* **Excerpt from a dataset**
::::

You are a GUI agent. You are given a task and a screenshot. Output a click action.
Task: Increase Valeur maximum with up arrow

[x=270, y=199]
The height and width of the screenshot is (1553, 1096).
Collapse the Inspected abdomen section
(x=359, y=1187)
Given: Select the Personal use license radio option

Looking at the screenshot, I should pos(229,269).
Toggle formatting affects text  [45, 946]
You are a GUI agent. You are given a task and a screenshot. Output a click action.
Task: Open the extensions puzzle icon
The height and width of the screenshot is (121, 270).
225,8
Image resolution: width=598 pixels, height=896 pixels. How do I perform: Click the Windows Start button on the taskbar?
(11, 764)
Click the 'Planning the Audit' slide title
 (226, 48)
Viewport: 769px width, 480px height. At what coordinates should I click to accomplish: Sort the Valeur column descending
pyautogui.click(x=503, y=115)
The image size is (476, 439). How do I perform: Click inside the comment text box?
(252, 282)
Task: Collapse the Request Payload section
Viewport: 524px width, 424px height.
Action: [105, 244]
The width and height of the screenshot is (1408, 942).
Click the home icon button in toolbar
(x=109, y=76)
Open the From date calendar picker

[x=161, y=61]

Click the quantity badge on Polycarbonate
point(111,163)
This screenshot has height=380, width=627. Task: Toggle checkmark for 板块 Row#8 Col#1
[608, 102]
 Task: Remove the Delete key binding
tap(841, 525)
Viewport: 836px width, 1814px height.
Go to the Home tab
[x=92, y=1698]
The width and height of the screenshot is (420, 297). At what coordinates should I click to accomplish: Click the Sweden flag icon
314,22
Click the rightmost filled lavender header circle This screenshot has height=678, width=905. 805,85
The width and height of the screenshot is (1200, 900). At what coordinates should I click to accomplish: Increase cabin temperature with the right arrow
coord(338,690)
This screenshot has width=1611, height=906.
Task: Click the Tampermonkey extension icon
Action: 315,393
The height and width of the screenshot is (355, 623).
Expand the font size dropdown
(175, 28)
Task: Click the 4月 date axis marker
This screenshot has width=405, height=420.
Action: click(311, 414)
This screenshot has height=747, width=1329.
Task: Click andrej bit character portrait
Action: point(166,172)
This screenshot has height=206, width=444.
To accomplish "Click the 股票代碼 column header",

::::

* **Your goal**
Please copy every line of the entries above without any changes.

* **Answer for this exercise**
You are a GUI agent. You are given a task and a screenshot. Output a click action.
Task: Increase Valeur maximum with up arrow

[x=270, y=199]
The height and width of the screenshot is (1553, 1096).
Collapse the Inspected abdomen section
(x=359, y=1187)
Given: Select the Personal use license radio option

Looking at the screenshot, I should pos(229,269).
Toggle formatting affects text  [45, 946]
You are a GUI agent. You are given a task and a screenshot. Output a click action.
Task: Open the extensions puzzle icon
The height and width of the screenshot is (121, 270).
225,8
Image resolution: width=598 pixels, height=896 pixels. How do I perform: Click the Windows Start button on the taskbar?
(11, 764)
Click the 'Planning the Audit' slide title
 (226, 48)
Viewport: 769px width, 480px height. At what coordinates should I click to accomplish: Sort the Valeur column descending
pyautogui.click(x=503, y=115)
The image size is (476, 439). How do I perform: Click inside the comment text box?
(252, 282)
Task: Collapse the Request Payload section
Viewport: 524px width, 424px height.
Action: [105, 244]
The width and height of the screenshot is (1408, 942).
Click the home icon button in toolbar
(x=109, y=76)
Open the From date calendar picker

[x=161, y=61]

Click the quantity badge on Polycarbonate
point(111,163)
This screenshot has height=380, width=627. Task: Toggle checkmark for 板块 Row#8 Col#1
[608, 102]
 Task: Remove the Delete key binding
tap(841, 525)
Viewport: 836px width, 1814px height.
Go to the Home tab
[x=92, y=1698]
The width and height of the screenshot is (420, 297). At what coordinates should I click to accomplish: Click the Sweden flag icon
314,22
Click the rightmost filled lavender header circle This screenshot has height=678, width=905. 805,85
The width and height of the screenshot is (1200, 900). At what coordinates should I click to accomplish: Increase cabin temperature with the right arrow
coord(338,690)
This screenshot has width=1611, height=906.
Task: Click the Tampermonkey extension icon
Action: 315,393
The height and width of the screenshot is (355, 623).
Expand the font size dropdown
(175, 28)
Task: Click the 4月 date axis marker
This screenshot has width=405, height=420.
Action: click(311, 414)
This screenshot has height=747, width=1329.
Task: Click andrej bit character portrait
Action: point(166,172)
This screenshot has height=206, width=444.
To accomplish "Click the 股票代碼 column header",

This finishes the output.